In Orangenöl gebratene Meerbarben

Ach du liebes Frankreich! Eiswürfel im Crémant? Man muss nicht jede Mode mitmachen, besonders nicht bei dem doch kräftigen Preis von 7 Euro für 0,1 l. Sowieso ist mir jede Art von Sekt oder Wein on the rocks ein alles verwässernder Graus. Immerhin nimmt der Kellner den Crémant ohne zu Murren wieder mit, entfernt die beanstandeten Würfel und kommt zurück mit den trotzdem eiskalten, randvoll gefüllten Gläsern. „Auf Belmondo“, schlägt der Kellner sogar noch einen Toast vor.

Das französische Restaurant ist im Vergleich zu den umliegenden Lokalen an diesem Abend gut gefüllt, das liegt vielleicht am Charme und Stil des Hauses. Die überraschend umfangreiche Karte enthält neben Klassikern wie Quiche Lorraine, Salade Niçoise, Weinbergschnecken und Miesmuscheln in Weißwein auch Kaviar mit Blinis und Sauerrahm. Letzteres ist das einzige Gericht, das in russischer Übersetzung aufgeführt wird und mit dem Hinweis „Tagespreis“. Ob der sich nach der aktuellen Russenquote richtet? An unserem Abend wurde eher deutsch gesprochen.

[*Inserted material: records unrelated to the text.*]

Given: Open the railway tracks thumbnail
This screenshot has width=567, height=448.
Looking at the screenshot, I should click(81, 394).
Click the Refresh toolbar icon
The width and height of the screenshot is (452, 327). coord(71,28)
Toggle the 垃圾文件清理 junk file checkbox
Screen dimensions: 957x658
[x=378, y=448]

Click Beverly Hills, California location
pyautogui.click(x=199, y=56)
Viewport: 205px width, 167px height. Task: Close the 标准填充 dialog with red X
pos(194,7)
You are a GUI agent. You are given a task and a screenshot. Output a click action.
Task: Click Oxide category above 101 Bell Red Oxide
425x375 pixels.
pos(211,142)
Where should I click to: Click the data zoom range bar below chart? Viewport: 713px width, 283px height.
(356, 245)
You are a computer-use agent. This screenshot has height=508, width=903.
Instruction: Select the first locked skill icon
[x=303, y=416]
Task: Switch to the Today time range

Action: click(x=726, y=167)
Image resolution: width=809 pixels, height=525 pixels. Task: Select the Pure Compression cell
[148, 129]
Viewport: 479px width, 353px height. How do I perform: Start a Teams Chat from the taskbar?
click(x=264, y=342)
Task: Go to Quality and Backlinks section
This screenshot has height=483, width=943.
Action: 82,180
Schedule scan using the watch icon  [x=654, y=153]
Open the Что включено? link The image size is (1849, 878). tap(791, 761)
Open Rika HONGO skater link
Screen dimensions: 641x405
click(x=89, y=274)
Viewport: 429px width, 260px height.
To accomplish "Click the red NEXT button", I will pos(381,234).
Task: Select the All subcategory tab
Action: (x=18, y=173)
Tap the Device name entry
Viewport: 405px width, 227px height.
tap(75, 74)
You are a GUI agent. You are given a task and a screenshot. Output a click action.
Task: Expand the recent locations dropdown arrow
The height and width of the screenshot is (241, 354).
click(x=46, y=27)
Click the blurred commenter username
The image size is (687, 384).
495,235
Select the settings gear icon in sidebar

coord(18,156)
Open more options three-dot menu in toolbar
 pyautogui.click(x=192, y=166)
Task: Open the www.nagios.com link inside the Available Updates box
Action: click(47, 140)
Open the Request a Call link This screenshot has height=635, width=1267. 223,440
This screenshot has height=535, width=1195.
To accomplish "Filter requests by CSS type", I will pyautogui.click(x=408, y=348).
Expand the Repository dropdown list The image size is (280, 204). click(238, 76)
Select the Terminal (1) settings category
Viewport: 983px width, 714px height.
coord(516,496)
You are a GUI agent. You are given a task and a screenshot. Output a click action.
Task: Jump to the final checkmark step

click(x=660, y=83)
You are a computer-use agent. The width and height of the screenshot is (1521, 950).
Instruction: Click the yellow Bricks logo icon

Hier darf immerhin noch geraucht werden, jedenfalls auf den historischen Bildern. Die Wände des L-förmigen, im hinteren Teil sehr schmalen Raumes sind geschmückt mit Schwarz-Weiß-Bildern der französischen Schauspielerlegende Jean-Paul Belmondo, und mit ländlichen Ansichten. Dunkles Mobiliar und festlich weiß gedeckte Tische bestimmen das gediegene Ambiente eines Restaurants, dass man auch gut mal vor oder nach dem Theater besuchen kann.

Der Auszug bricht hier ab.